Extract ▸
******
Mississippi hospitals dealing with global shortage of arthritis drug tocilizumab used to treat severely ill COVID-19 patients
COLUMBUS, Miss. (WCBI) – As hospitals across Mississippi and around the country continue to deal with high numbers of COVID-19 patients, yet another one of their resources is running low.
“One of the challenges we face is, ‘How do we treat patients in a consistent fashion?'” says North Mississippi Health Services Chief Medical Officer Dr. Jeremy Blanchard.
The U.S. Food and Drug Administration approved tocilizumab for emergency use in late June. Two months later, a global shortage of the drug has drawn the concern of the World Health Organization.
“Sometimes either those medications or our testing supplies have come at risk,” Dr. Blanchard says. “Most recently, we have one of our medications…that we use with severe respiratory dysfunctions that has a threatened supply chain right now.”
The WHO says tocilizumab can play a key part in keeping patients alive and reducing the need for mechanical ventilation for the severely ill.
******
Data excerpt ▸
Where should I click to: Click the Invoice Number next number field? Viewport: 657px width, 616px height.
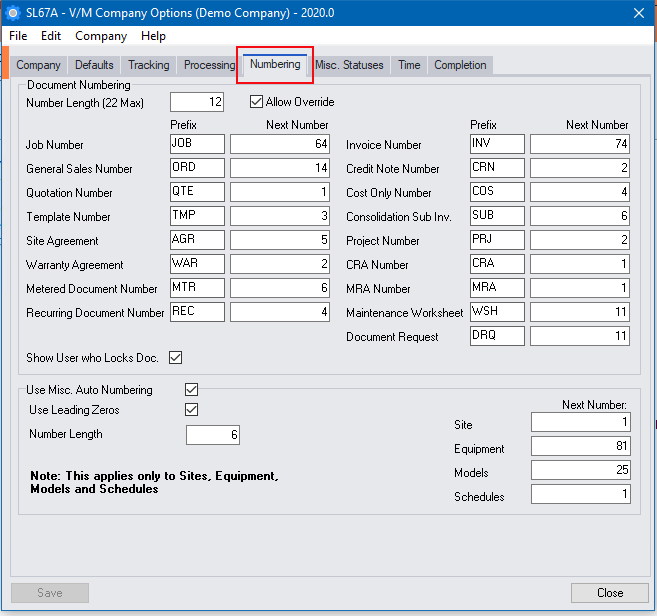click(x=580, y=144)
******
Parts of the exercise ▸
A: List every organization named in the tocilizumab shortage article, leaving out the news station credited at its start.
B: Quote the tocilizumab shortage article, beginning at the words "Mississippi hospitals dealing" and stopping after "World Health Organization.".
The data above play no part in this work.

Numbered responses ▸
A:
North Mississippi Health Services
U.S. Food and Drug Administration
World Health Organization (WHO)

B:
Mississippi hospitals dealing with global shortage of arthritis drug tocilizumab used to treat severely ill COVID-19 patients
COLUMBUS, Miss. (WCBI) – As hospitals across Mississippi and around the country continue to deal with high numbers of COVID-19 patients, yet another one of their resources is running low.
“One of the challenges we face is, ‘How do we treat patients in a consistent fashion?'” says North Mississippi Health Services Chief Medical Officer Dr. Jeremy Blanchard.
The U.S. Food and Drug Administration approved tocilizumab for emergency use in late June. Two months later, a global shortage of the drug has drawn the concern of the World Health Organization.